El temor se apoderó de ella y se abalanzó por el sendero, cruzó el cemento agrietado, pasó junto a una pila de periódicos y unas macetas con plantas moribundas al pie de la escalera. Subió dos escalones a la vez, sujetándose del barandal. Jadeante dio vuelta a la esquina tras un largo tramo de escalones, sintió cómo las tablas podridas cedían debajo de ella, tropezó con un escalón roto y se cayó hacia adelante, tratando desesperadamente de asir el barandal. Se golpeó la espinilla contra la mellada madera vieja; el dolor la hizo vociferar y cayó sobre las palmas abiertas. Rozó con la mejilla un montón de telarañas cubiertas de polvo que se habían atorado en la manga tejida del traje verde. Una familia de arañas se alejó, sobresaltada; Mary Anne se puso de pie con mucho trabajo y subió lentamente los últimos peldaños, entre maldiciones y sollozos, mientras las lágrimas le corrían por las mejillas.
—¡Tweany! —gritó—. ¡Ábreme!
No hubo ninguna respuesta. Desde muy lejos se escuchó el timbre de una señal de tránsito. La lechería ubicada en los límites del barrio pobre producía un estrépito que se extendía sobre la ciudad.
Envuelta por una bruma ciega llegó hasta la puerta. Debajo de ella la tierra lejana daba vueltas; durante unos instantes se apoyó contra la puerta con los ojos cerrados, esforzándose por no ceder y dejarse caer.
—Tweany —exclamó jadeando, la cara pegada a la puerta cerrada—. Maldita sea, déjame entrar.
Unos ruidos reconfortantes penetraron en su sufrimiento: una persona se movía. Mary Anne se derrumbó sobre el último peldaño; inclinada, las rodillas encogidas, se meció de un lado a otro mientras el contenido del bolso se le escurría entre los dedos sobre la escalera, las monedas y los lápices salían rodando a la luz del sol y caían hasta la hierba, muy debajo de ella.
—Tweany —susurró al abrirse la puerta y aparecer la figura oscura, ligeramente luminosa, del negro—. Ayúdame, por favor.
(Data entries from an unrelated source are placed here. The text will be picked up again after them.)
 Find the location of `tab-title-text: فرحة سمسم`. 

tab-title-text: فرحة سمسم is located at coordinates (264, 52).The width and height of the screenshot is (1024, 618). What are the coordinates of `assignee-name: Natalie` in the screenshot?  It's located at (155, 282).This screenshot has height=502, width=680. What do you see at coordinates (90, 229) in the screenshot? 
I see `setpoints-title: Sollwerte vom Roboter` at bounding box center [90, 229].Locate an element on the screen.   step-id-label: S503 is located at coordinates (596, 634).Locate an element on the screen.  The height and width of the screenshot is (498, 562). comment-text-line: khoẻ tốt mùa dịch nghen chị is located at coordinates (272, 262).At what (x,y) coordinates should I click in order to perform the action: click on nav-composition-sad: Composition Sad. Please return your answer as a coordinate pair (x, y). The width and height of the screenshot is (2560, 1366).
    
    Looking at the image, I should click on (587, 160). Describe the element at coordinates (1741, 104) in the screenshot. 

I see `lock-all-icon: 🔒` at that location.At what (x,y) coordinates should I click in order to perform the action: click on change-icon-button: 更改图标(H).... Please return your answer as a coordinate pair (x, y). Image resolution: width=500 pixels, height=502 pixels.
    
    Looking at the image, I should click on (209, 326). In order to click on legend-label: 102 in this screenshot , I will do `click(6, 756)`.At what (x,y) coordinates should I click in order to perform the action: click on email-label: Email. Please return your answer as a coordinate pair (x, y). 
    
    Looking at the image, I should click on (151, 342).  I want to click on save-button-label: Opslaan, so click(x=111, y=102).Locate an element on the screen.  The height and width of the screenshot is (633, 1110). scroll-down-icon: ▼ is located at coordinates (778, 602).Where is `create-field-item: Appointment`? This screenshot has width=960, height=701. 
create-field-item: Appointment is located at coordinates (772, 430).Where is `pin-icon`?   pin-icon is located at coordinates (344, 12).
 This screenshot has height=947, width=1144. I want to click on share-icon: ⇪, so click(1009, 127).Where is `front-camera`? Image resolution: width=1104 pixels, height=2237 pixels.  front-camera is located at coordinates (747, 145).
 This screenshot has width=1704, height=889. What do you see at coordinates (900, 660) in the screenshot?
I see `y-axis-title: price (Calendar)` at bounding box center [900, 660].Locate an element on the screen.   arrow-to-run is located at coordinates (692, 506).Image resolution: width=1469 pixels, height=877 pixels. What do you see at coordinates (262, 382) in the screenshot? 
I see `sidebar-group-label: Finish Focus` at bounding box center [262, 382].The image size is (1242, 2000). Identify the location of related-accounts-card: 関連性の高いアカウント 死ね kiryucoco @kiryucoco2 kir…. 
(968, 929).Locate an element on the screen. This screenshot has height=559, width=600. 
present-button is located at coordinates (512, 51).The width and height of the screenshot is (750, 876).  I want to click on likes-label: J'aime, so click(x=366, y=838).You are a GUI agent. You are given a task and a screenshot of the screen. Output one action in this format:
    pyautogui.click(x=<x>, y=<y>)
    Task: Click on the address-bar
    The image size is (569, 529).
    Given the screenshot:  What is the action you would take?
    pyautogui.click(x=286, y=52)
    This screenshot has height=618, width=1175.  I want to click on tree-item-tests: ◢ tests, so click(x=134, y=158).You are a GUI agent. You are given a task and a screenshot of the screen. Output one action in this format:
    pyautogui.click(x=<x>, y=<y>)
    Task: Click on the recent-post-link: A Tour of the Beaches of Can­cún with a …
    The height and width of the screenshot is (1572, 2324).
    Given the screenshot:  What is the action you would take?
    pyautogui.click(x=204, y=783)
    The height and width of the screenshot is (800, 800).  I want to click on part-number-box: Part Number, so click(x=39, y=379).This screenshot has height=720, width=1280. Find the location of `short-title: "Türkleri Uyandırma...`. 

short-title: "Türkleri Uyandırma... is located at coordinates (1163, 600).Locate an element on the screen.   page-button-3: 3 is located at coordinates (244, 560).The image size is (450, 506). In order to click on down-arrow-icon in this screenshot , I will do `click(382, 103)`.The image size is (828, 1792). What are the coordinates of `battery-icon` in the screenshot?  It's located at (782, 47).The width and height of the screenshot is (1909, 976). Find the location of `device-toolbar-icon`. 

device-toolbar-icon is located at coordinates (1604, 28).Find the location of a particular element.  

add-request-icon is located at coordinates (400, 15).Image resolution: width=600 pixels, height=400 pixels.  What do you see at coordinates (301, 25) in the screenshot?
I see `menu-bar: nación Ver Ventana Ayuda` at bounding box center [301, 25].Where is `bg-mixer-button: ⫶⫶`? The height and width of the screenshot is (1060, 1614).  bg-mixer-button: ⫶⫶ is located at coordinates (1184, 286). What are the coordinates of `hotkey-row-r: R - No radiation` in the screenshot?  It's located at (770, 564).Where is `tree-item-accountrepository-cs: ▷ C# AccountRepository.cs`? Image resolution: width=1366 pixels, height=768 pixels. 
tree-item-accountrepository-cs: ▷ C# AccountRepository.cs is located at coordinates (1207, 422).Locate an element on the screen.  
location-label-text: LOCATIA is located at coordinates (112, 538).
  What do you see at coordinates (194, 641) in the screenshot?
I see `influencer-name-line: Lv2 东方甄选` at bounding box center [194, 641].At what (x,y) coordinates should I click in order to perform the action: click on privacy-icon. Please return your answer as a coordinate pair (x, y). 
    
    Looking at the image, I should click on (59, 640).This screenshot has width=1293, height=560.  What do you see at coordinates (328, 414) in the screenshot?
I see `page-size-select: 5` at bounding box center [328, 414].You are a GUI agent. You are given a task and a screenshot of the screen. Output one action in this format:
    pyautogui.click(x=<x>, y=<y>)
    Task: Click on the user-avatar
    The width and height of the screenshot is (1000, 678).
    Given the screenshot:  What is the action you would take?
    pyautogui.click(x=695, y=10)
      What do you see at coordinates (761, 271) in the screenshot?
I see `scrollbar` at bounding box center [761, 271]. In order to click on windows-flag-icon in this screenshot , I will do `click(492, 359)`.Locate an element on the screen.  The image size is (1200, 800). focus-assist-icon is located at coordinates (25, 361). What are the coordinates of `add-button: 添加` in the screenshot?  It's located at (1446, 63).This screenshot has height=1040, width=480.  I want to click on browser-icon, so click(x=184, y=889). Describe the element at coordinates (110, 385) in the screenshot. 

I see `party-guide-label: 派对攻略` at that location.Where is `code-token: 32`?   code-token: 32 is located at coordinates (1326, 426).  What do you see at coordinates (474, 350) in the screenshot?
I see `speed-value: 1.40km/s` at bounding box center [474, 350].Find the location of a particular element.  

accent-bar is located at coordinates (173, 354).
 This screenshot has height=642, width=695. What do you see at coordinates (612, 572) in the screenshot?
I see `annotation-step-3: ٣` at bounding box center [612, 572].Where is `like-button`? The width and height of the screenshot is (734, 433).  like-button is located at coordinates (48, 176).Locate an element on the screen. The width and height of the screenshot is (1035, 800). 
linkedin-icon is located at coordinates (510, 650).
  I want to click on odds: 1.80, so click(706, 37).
Algo me pasó.
Frunciendo el entrecejo y molesto, se inclinó y la recogió. Con un pie descalzo —sólo tenía puestos los pantalones— cerró la puerta detrás de ellos. La cargó caminando silenciosamente por el pasillo, el rostro negro azulóse fragante por el jabón para rasurar, con gotas de espuma sobre el mentón y el velludo pecho. Sus manos eran rudas sobre el cuerpo de la muchacha; ella cerró los ojos y se aferró a él.
—Ayúdame —repitió—. Renuncié a mi trabajo; ya no tengo trabajo. Conocí a un viejo espantoso y me hizo algo. Ahora ya no tengo dónde vivir.